Companies can increase both the depth and breadth of usage by making their products easy to use, valuable, and versatile. They can also promote new features and use cases to encourage users to explore the product more deeply.

Here are some specific examples of how companies can increase depth and breadth of usage:

  • Provide personalized recommendations: Companies can use data to recommend new features, use cases, and content to users based on their individual usage patterns.
  • Create educational resources: Companies can create tutorials, guides, and other resources to help users learn how to use the product more effectively.
  • Offer rewards and incentives: Companies can offer rewards and incentives to encourage users to use the product more frequently and deeply.
  • Partner with other businesses: Companies can partner with other businesses to offer new integrations and use cases for their product.

By focusing on increasing both depth and breadth of usage, companies can create more successful products that meet the needs of a wider range of users.

How to measure the depth of usage of your customers?

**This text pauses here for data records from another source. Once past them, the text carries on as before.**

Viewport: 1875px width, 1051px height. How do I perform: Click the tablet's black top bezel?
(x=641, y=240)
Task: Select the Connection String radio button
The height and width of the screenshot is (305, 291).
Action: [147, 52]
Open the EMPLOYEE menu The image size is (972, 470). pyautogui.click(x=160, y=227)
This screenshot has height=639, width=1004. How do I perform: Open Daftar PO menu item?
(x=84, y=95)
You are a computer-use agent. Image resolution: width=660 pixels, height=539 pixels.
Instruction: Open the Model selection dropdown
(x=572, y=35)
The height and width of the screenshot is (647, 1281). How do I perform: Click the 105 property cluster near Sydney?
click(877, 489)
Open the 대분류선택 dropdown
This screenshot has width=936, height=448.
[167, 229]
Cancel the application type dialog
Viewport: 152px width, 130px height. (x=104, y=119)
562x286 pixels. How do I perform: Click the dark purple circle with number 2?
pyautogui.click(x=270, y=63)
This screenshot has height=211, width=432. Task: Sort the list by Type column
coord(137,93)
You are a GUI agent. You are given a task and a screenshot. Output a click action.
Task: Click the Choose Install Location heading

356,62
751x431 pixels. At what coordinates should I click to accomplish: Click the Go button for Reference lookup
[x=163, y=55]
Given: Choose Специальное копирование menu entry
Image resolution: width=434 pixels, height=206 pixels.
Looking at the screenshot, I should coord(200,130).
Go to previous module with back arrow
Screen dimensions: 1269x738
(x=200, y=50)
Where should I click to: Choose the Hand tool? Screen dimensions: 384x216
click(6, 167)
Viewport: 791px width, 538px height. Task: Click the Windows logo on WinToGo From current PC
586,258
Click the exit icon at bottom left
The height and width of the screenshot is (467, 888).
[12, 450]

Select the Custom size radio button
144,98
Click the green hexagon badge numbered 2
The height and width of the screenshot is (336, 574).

Determining the depth of usage of your customers is crucial for understanding their engagement with your product or service and identifying areas for improvement. There are several metrics you can track to assess the depth of usage across your user base:

  1. Average Session Length: Monitor the average amount of time users spend on your platform during each session. A higher average session length indicates that users are engaging more deeply with your product.
  2. Pages Per Session: Track the average number of pages users visit per session. A higher pages-per-session metric suggests that users are exploring more features and functionalities.
  3. Unique Actions: Count the number of unique actions users take within the product, such as creating new content, completing tasks, or accessing specific features. A higher number of unique actions indicates that users are interacting with your product in more ways.
  4. Deep Linking: Measure the usage of deep links, which are links that take users directly to specific pages or features within the product. This metric indicates that users are finding and utilizing specific content or functionalities.
  5. Feature Activation Rates: Track the percentage of users who have activated specific features or modules within the product. A higher activation rate indicates that users are finding value in these features and engaging with them.
  6. Customer Support Usage: Monitor the volume of customer support requests related to specific features or functionalities. A high volume of support requests may indicate that users are struggling to understand or utilize certain aspects of the product.
  7. Adoption of New Features: Track the percentage of users who have adopted new features after their release. This metric assesses the effectiveness of your feature rollout and identifies areas for improvement in feature adoption strategies.
  8. Repeat Usage: Monitor the frequency of user visits or interactions over time. A consistent pattern of repeat usage indicates that users are finding value in the product and are engaged with it on an ongoing basis.
  9. In-app purchases: Measure the frequency and amount of in-app purchases made by users. This metric provides insights into the monetization potential of your product and the value users place on certain features or functionalities.
  10. Social Sharing: Track the number of times users share content or features from your product on social media. This metric indicates that users find value in the product and are willing to promote it to others.

By tracking these metrics, you can gain a comprehensive understanding of the depth of usage across your user base. This information can be used to identify areas for improvement in product design, feature development, and user education strategies.